American HIV/AIDS activist

Joshua W. Robbins (born January 12, 1983 in Jackson, Tennessee) is an American HIV/AIDS activist, blogger, talent agent, writer, and social media marketer. His work has been featured on The Advocate, Human Rights Campaign, POZ and a myriad of additional publications. Robbins was named to the POZ 100 List in 2013.

== Advocacy ==
Before his HIV diagnosis, Robbins was raising awareness about HIV in the LGBT community and fundraising for the AIDS service organization Nashville CARES. He was also a volunteer for the HVTN 505 clinical vaccine trial. He has been described as "one of a growing legion of bloggers who are breathing life into HIV activism".

Robbins published a video on YouTube of being told of his HIV diagnosis in January 2012, after revealing his HIV status on Facebook. Robbins also hosts the weekly digital series, HIV Video Minute with Josh Robbins, and created the "Ask HIV" iPhone app.

In 2018, Robbins was named the national spokesperson for DatingPositives.

=== Social media ===
Robbins uses digital and social media to advocate for HIV education to reduce stigma and discrimination against people with HIV/AIDS. In 2014, Robbins introduced the "HIV Video Minute with Josh Robbins" digital video series, licensed to HIV+ magazine.

=== Blogger and author ===
In 2012, Robbins launched his blog focusing on encouraging those living with HIV/AIDS, described as a combination of "fact-based reportage and highly personal social blogging — in a way that [is] both insightful and utterly engaging". In 2014, Robbins self-published: HIV Won't Kill Me: Encouragement eBook He also published Social Media Is Not Prison, So Unlock Yourself: Tips from a Social Media HIV Activist.

In 2014, Robbins created an iPhone application called Ask HIV, described by Product Hunt as an "HIV/AIDS hotline on your iPhone".

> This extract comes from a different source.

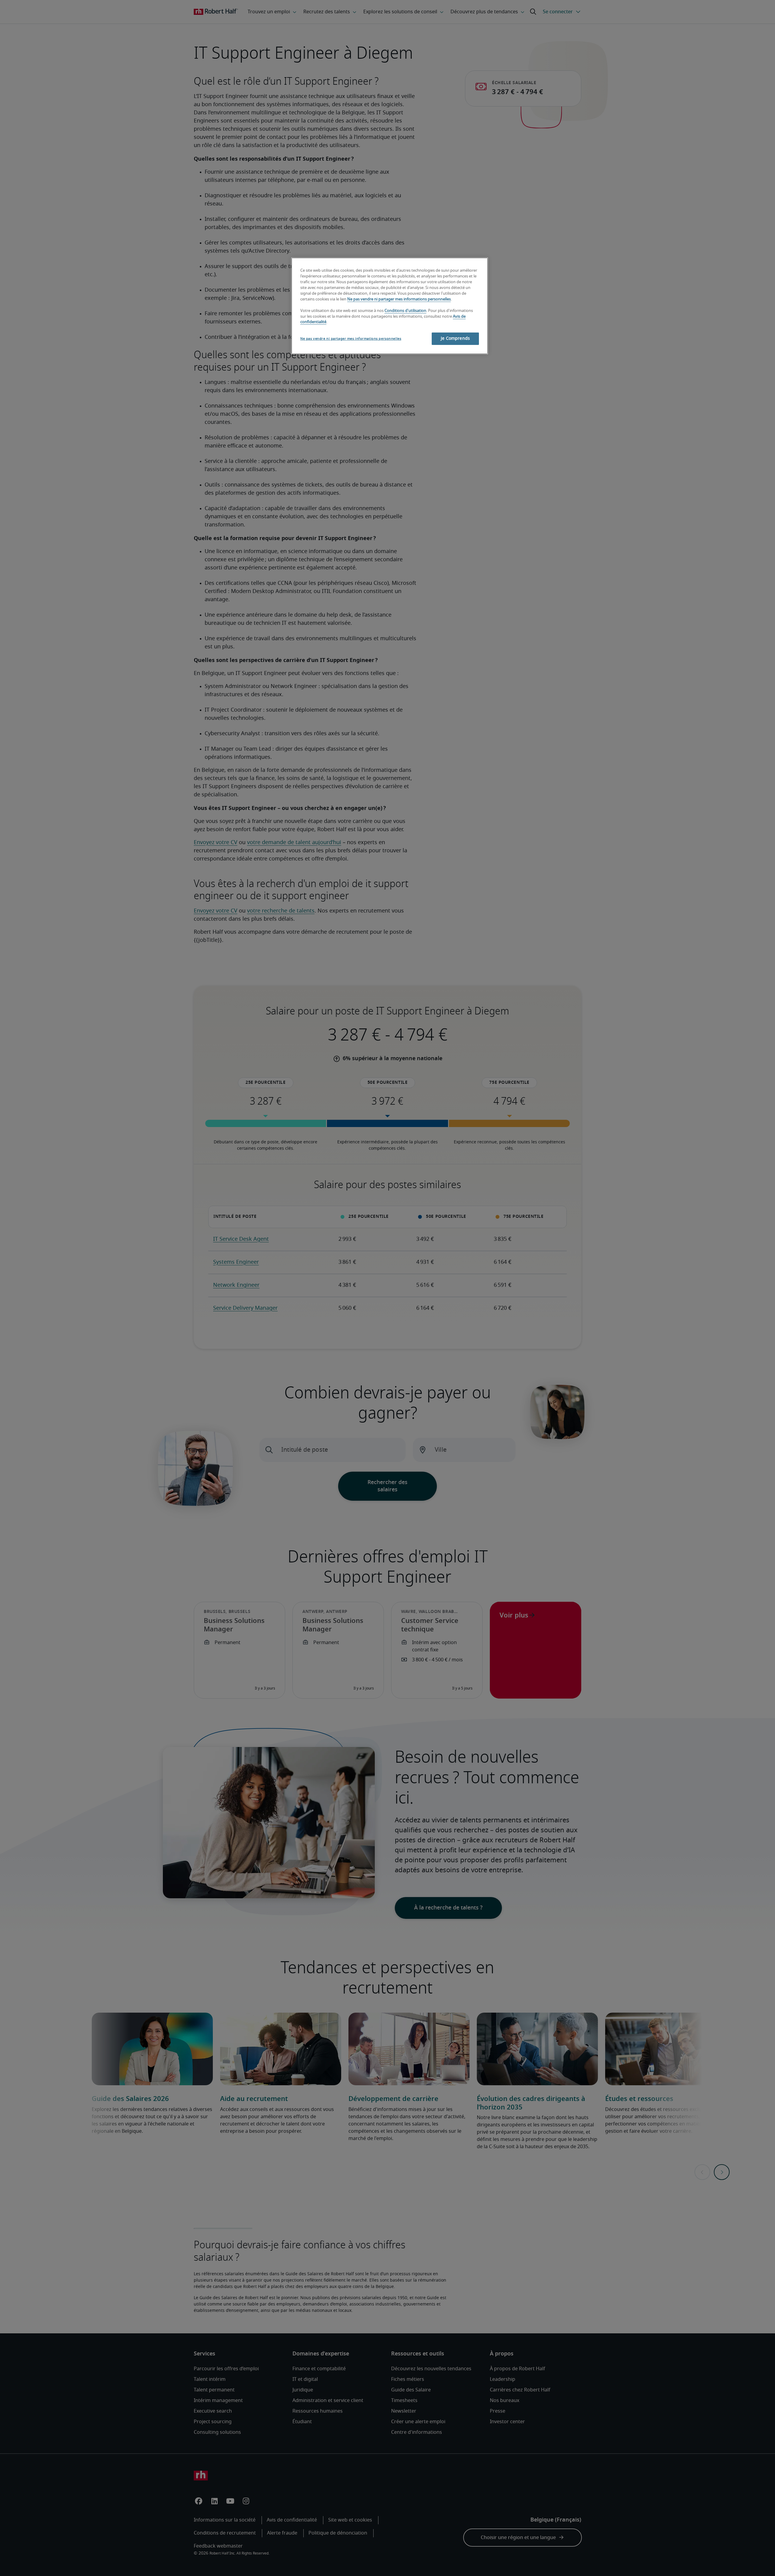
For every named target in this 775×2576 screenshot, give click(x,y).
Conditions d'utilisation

In 2018, Robbins received the National Lesbian and Gay Journalist Association "Excellence in Journalism" Award for blogging.

== Entrepreneur ==
Robbins is a veteran talent agent, owning and operating BNA Talent Group with niche divisions for actors, hosts and children and a division managing brands called The BRANDagement at BNA Talent Group. His clients have appeared in studio feature films and on television. He also works with companies interested in casting models and actors aimed at LGBT consumers. As a business professional, Robbins is vocal for LGBT issues in the workplace.

== Personal life ==
Robbins identifies as an out gay man and is open about his HIV-positive status. He supports HIV/AIDS organizations including Nashville CARES and the HIV Vaccine Trials Network. He was diagnosed with HIV during his participation in the HVTN 505 clinical trial though he explained that his infection was not a result of the vaccine. Robbins has a Bachelor of Science degree in journalism, advertising and marketing from Middle Tennessee State University and lives in Nashville, Tennessee.